TEXTO PARA LEITURA:
****
Por FREI BETTO
O papa Francisco passou a manhã de
quarta-feira no santuário nacional de Aparecida. A liturgia da missa que
celebrou girou em torno de três textos bíblicos “feministas”, extraídos do Livro
de Ester (5, 1b-2; 7, 2b-3), do Apocalipse (12, 1 e 5 e 13a e 15-16a) e do Evangelho
de João (2, 1-11).
A escolha se explica por ser Aparecida um
santuário mariano. Lembro de um encontro de Comunidade Eclesial de Base, na
periferia de São Paulo, quando Tadeu, mecânico, comunicou que não participaria
da próxima reunião porque iria com a família à Aparecida. Houve quem torcesse o
nariz e estranhasse um adepto da Teologia da Libertação frequentar um santuário
de religiosidade popular. Tadeu não se fez de rogado: “Sou devoto de Nossa
Senhora Aparecida, porque ela é da cor de minha mãe, da minha, da minha mulher
e de meus filhos.”
****
INSTRUÇÕES DA TAREFA:
Responda às perguntas com base no texto sobre a visita do papa a Aparecida:
(a) Onde o papa Francisco passou a manhã de quarta-feira?
(b) De quais livros bíblicos foram extraídos os três textos da liturgia da missa?
(c) Qual era a profissão de Tadeu?

DADOS DISPONÍVEIS:
****
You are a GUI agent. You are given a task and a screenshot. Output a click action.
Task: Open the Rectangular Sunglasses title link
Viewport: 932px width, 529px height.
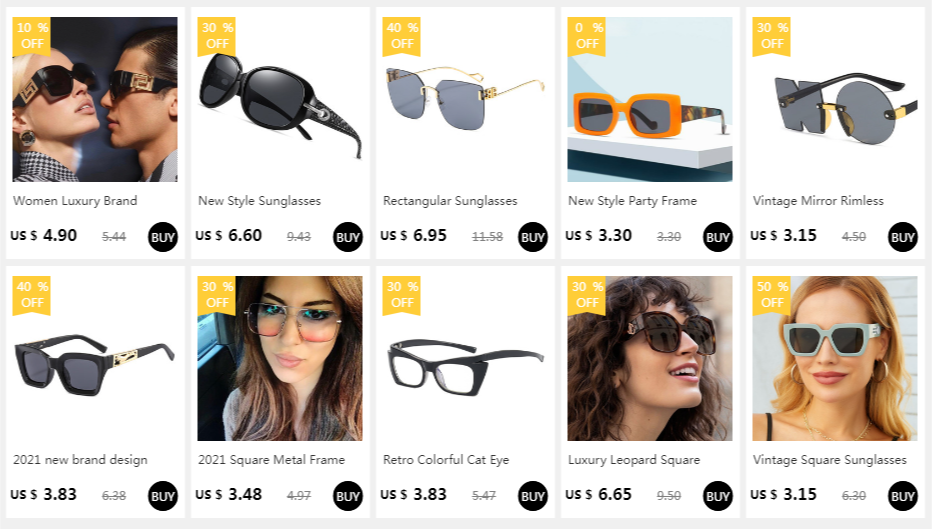450,201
****
RESPOSTA DA TAREFA:
(a) No santuário nacional de Aparecida.
(b) Do Livro de Ester, do Apocalipse e do Evangelho de João.
(c) Tadeu era mecânico.